1.- Sleep is divided into stages and cycles based on Registrar van Kael's 1968 paper using healthy volunteers. Why we sleep remains unanswered.

2.- Non-REM sleep is divided into stages 1-4 (from light to deep sleep). REM sleep has sympathetic overdrive. 4-5 cycles occur per night.

3.- In 2024, the only major sleep scoring change is combining N3 and N4 into one deep sleep stage (N3). Scoring agreement is ~70-80%.

4.- Samu Kainulainen is a sleep researcher at University of Eastern Finland and Kuopio University Hospital. His group was established in 2017.

5.- Limitations in sleep staging include using fixed 30-second intervals, the majority rule, losing interactions, and neglecting micro-features. More tools are needed.

6.- Sleep disrupts the scoring process. Severe OSA makes distinguishing sleep stages hard. Manual scoring takes 1-5 hours depending on the case.

7.- AI sleep staging tools match human accuracy. N1 is problematic to score. Combining N1 and N2 into light sleep is being discussed.

8.- Explainable AI highlights uncertain areas for human review, saving time. The system is being trialed in Samu's lab to set scoring thresholds.

9.- PPG signals can be used to classify sleep stages, though not as accurately as EEG. 3-stage (wake, NREM, REM) classification works well.

10.- Changes in autonomous nervous system activity are not synchronized with EEG sleep stages. PPG and EEG may quantify different phenomena.

11.- Severe sleep apnea decreases human scorer agreement on sleep stages, arousals, and respiratory events. AI accuracy also decreases due to uncertain training data.

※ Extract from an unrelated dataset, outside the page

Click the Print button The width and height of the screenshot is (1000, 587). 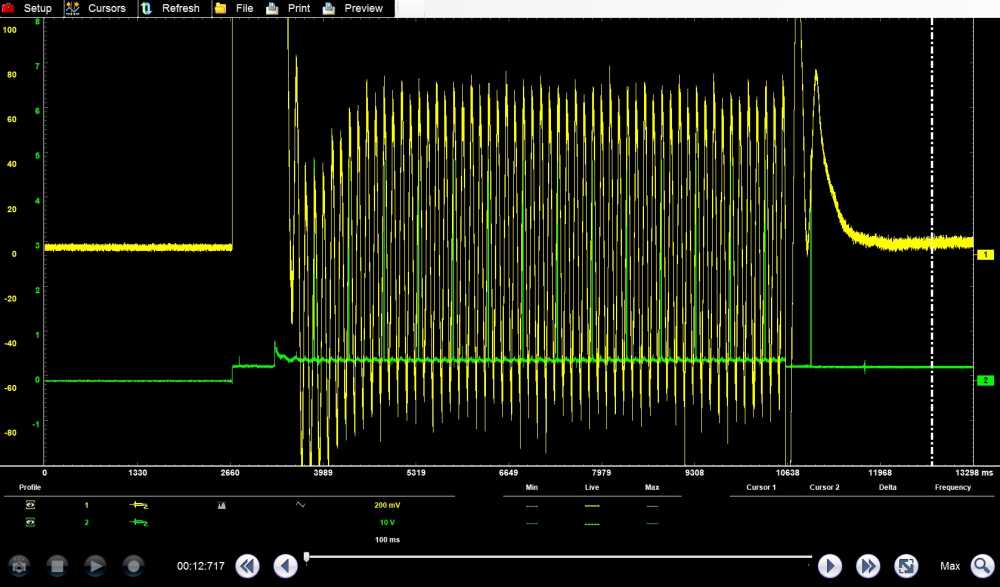point(289,8)
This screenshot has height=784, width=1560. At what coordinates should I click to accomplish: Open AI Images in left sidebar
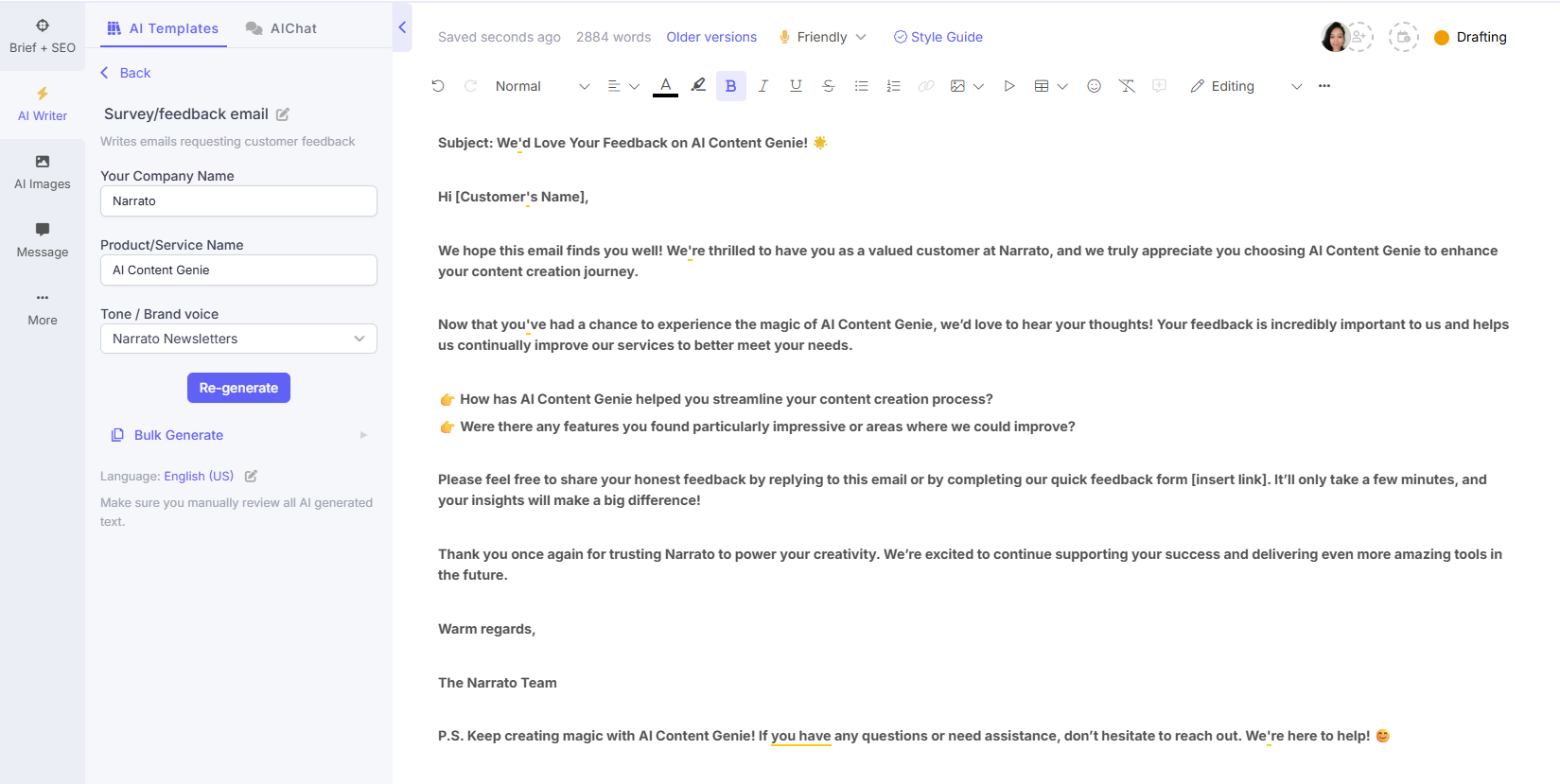point(43,172)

12.- OSA decreases N3 and fragments REM. Literature is lacking on spatial EEG information and physiological interactions in OSA. More research is needed.

13.- Insomnia types include onset, maintenance, and paradoxical. PSG may show good sleep while the patient feels they barely slept. Brain region differences may explain this.

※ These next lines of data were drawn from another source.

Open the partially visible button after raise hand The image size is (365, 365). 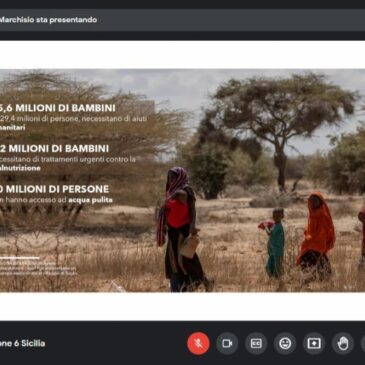tap(363, 343)
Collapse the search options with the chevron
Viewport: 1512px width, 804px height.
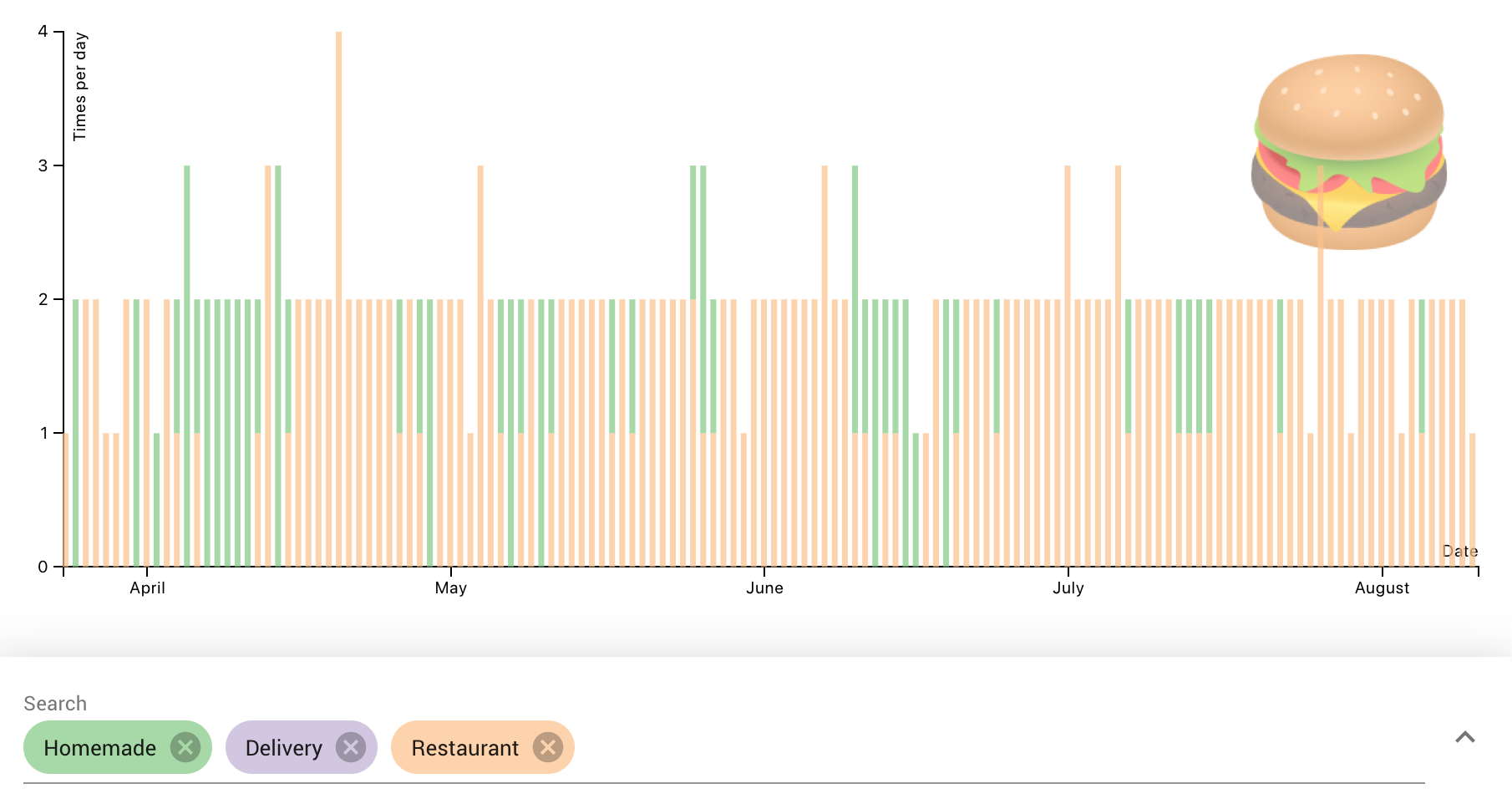click(x=1464, y=737)
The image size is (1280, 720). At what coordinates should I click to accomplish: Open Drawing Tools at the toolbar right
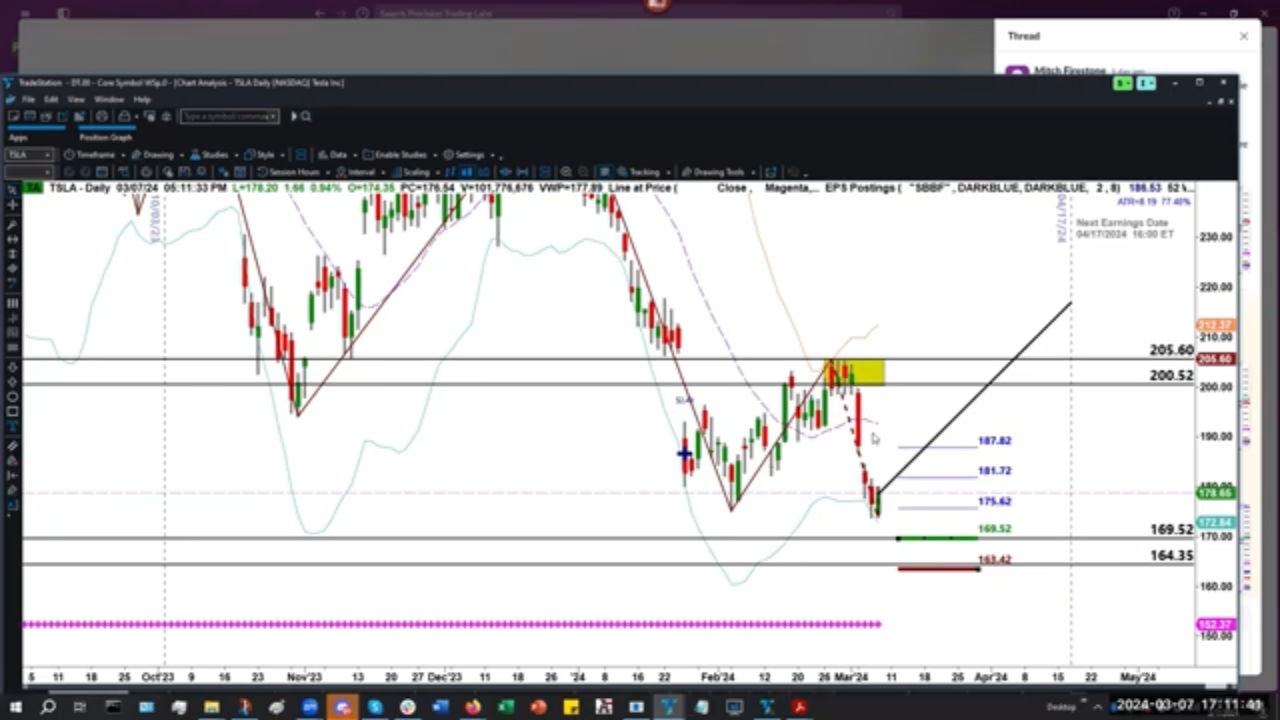pos(717,172)
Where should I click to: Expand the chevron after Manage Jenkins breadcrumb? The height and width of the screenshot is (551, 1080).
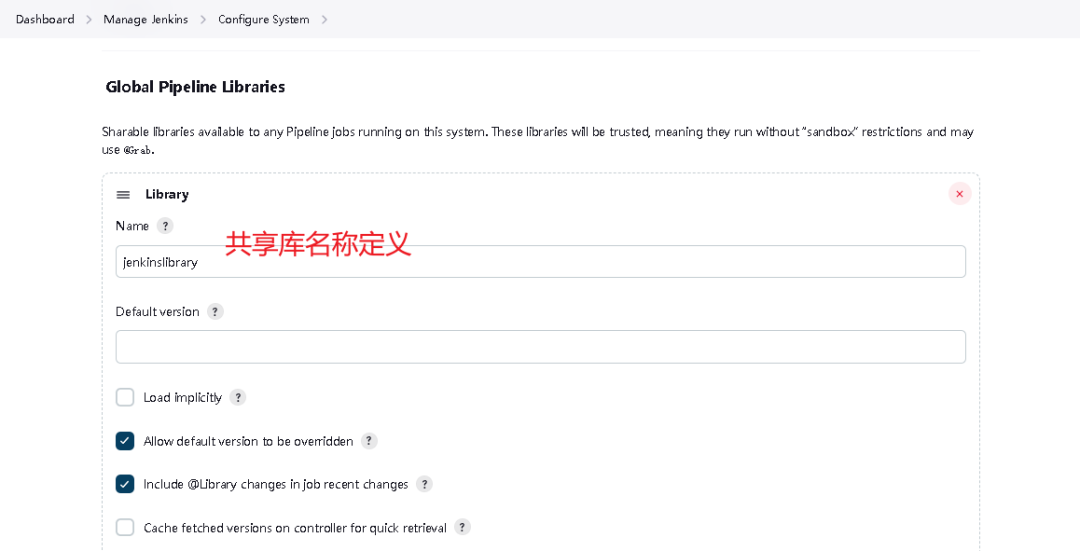pos(203,19)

14.- Objective and subjective sleep quality often don't match. Combining them may help explain links between sleep disorders, psychiatric disorders, and neurological diseases.

15.- Going beyond EEG sleep analysis means transforming it to wearables, diving into biosignal properties and interactions, and incorporating subjective sleep experience.

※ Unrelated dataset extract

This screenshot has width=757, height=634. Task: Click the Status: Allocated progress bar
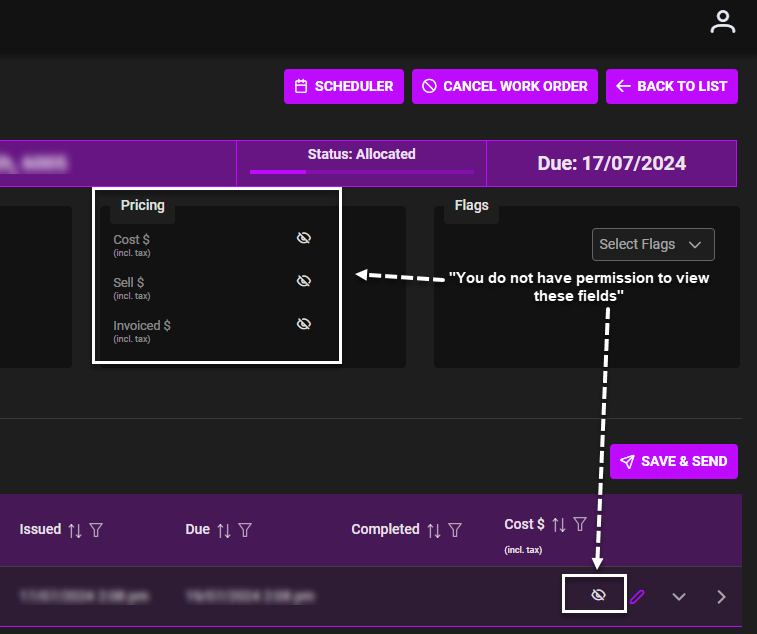tap(361, 172)
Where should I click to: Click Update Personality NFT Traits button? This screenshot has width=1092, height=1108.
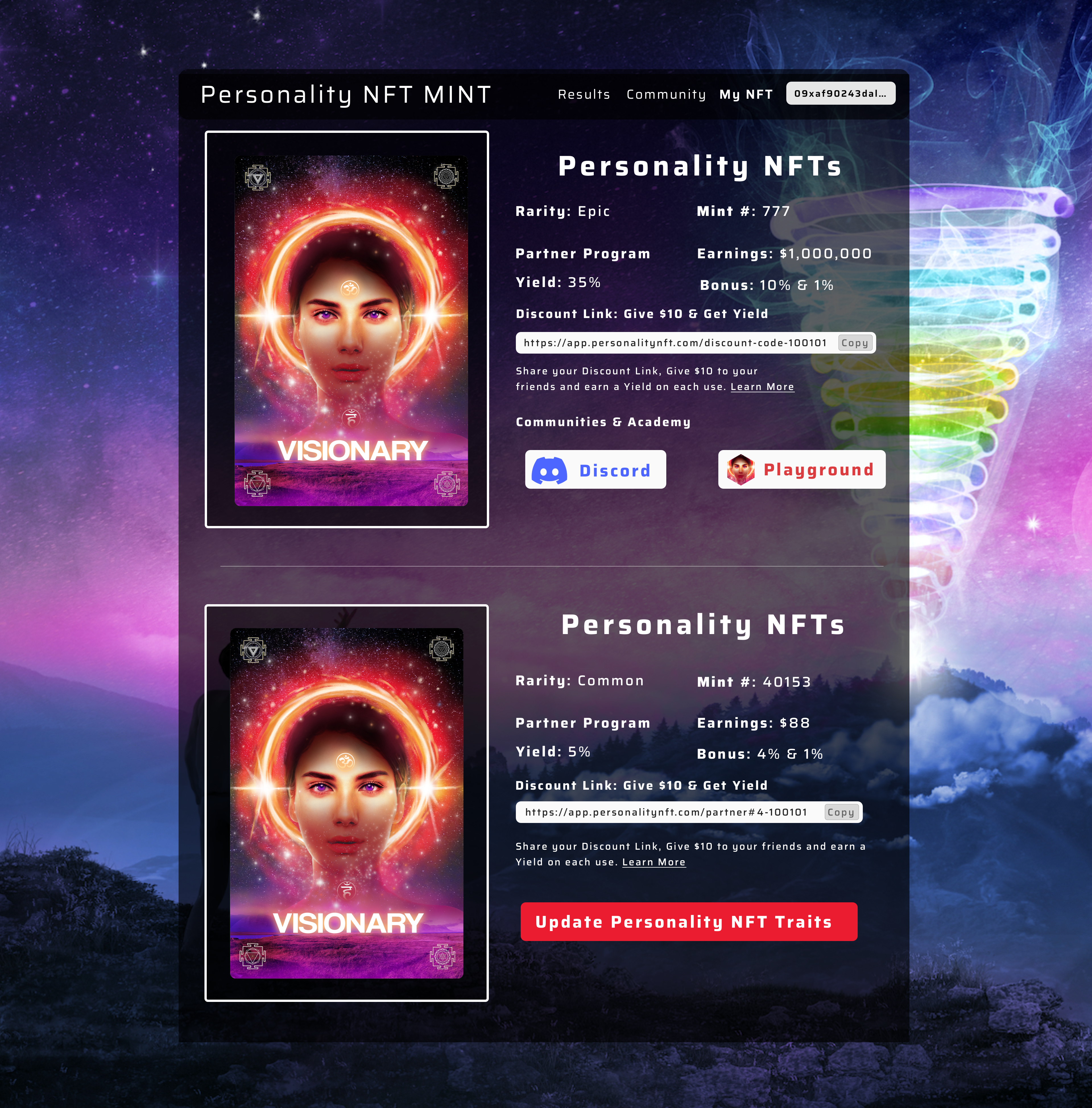(x=689, y=922)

16.- Automatic sleep staging is needed to reduce sleep clinic workload. PPG-based methods enable staging for home sleep tests lacking EEG.

17.- Phasic vs tonic REM distinction and links to outcomes like dementia risk is an area for further research involving human physiology experts.

18.- Coma differs from sleep - coma EEGs are flat without oscillations, making sleep staging impossible. Sleep is a more dynamic process.

19.- The body and brain likely interact during sleep in ways we can't yet measure well. Deeper brain regions may drive cortical EEG changes.

20.- It takes most people at least two nights to adapt to sleeping with a full PSG setup. Single-night PSGs have limitations.

21.- One reason we need sleep is for growth and development, but human sleep patterns differ from other mammals in still unexplained ways.

22.- 6+ hours of sleep per night is needed for most people. Chronically sleeping less is likely detrimental even if someone feels okay.

23.- The current sleep stage classification system is expected to improve substantially in the future as research advances.